## Task statement
Nothing left out, nothing added: return the full set of records.

## Material for the task
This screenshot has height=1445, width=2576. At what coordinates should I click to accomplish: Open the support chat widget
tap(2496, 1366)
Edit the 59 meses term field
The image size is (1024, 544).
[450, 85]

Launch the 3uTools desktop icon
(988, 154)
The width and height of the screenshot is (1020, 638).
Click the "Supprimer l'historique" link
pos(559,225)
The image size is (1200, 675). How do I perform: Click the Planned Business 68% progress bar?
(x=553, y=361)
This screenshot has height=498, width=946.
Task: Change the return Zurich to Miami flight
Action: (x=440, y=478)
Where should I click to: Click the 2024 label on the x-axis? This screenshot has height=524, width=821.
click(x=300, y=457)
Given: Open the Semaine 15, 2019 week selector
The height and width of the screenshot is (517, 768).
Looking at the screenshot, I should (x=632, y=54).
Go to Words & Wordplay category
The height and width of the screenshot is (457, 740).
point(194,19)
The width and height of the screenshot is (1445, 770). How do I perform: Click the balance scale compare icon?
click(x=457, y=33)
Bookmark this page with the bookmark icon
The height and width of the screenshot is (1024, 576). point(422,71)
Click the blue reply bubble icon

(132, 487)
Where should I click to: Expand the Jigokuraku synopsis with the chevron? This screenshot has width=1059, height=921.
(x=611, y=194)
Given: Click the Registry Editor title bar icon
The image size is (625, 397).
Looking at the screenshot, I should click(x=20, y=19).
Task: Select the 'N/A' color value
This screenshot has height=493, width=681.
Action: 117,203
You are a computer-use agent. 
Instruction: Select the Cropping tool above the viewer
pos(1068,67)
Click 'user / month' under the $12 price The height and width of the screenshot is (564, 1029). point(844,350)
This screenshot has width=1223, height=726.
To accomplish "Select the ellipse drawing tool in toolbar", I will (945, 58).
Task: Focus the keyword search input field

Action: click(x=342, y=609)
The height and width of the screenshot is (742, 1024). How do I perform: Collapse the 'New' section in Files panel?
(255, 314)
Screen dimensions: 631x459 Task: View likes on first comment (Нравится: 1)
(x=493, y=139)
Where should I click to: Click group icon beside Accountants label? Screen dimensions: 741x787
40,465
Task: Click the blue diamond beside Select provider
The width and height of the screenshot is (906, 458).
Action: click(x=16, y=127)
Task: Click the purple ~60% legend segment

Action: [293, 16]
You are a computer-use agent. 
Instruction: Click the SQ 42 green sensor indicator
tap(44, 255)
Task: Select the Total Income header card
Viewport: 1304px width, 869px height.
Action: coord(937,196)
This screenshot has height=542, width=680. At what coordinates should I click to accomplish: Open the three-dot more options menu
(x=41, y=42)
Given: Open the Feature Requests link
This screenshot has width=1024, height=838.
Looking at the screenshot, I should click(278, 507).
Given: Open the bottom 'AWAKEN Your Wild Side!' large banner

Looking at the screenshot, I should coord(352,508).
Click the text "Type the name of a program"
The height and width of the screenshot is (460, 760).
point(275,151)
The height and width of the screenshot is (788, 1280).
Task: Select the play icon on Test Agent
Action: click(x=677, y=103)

## Response area
This screenshot has height=1445, width=2576. At what coordinates should I click to accomplish: Open the support chat widget
tap(2496, 1366)
Edit the 59 meses term field
The image size is (1024, 544).
[450, 85]

Launch the 3uTools desktop icon
(988, 154)
The width and height of the screenshot is (1020, 638).
Click the "Supprimer l'historique" link
pos(559,225)
The image size is (1200, 675). How do I perform: Click the Planned Business 68% progress bar?
(x=553, y=361)
This screenshot has height=498, width=946.
Task: Change the return Zurich to Miami flight
Action: (x=440, y=478)
Where should I click to: Click the 2024 label on the x-axis? This screenshot has height=524, width=821.
click(x=300, y=457)
Given: Open the Semaine 15, 2019 week selector
The height and width of the screenshot is (517, 768).
Looking at the screenshot, I should (x=632, y=54).
Go to Words & Wordplay category
The height and width of the screenshot is (457, 740).
point(194,19)
The width and height of the screenshot is (1445, 770). How do I perform: Click the balance scale compare icon?
click(x=457, y=33)
Bookmark this page with the bookmark icon
The height and width of the screenshot is (1024, 576). point(422,71)
Click the blue reply bubble icon

(132, 487)
Where should I click to: Expand the Jigokuraku synopsis with the chevron? This screenshot has width=1059, height=921.
(x=611, y=194)
Given: Click the Registry Editor title bar icon
The image size is (625, 397).
Looking at the screenshot, I should click(x=20, y=19).
Task: Select the 'N/A' color value
This screenshot has height=493, width=681.
Action: 117,203
You are a computer-use agent. 
Instruction: Select the Cropping tool above the viewer
pos(1068,67)
Click 'user / month' under the $12 price The height and width of the screenshot is (564, 1029). point(844,350)
This screenshot has width=1223, height=726.
To accomplish "Select the ellipse drawing tool in toolbar", I will (945, 58).
Task: Focus the keyword search input field

Action: click(x=342, y=609)
The height and width of the screenshot is (742, 1024). How do I perform: Collapse the 'New' section in Files panel?
(255, 314)
Screen dimensions: 631x459 Task: View likes on first comment (Нравится: 1)
(x=493, y=139)
Where should I click to: Click group icon beside Accountants label? Screen dimensions: 741x787
40,465
Task: Click the blue diamond beside Select provider
The width and height of the screenshot is (906, 458).
Action: click(x=16, y=127)
Task: Click the purple ~60% legend segment

Action: [293, 16]
You are a computer-use agent. 
Instruction: Click the SQ 42 green sensor indicator
tap(44, 255)
Task: Select the Total Income header card
Viewport: 1304px width, 869px height.
Action: coord(937,196)
This screenshot has height=542, width=680. At what coordinates should I click to accomplish: Open the three-dot more options menu
(x=41, y=42)
Given: Open the Feature Requests link
This screenshot has width=1024, height=838.
Looking at the screenshot, I should click(278, 507).
Given: Open the bottom 'AWAKEN Your Wild Side!' large banner

Looking at the screenshot, I should coord(352,508).
Click the text "Type the name of a program"
The height and width of the screenshot is (460, 760).
point(275,151)
The height and width of the screenshot is (788, 1280).
Task: Select the play icon on Test Agent
Action: click(x=677, y=103)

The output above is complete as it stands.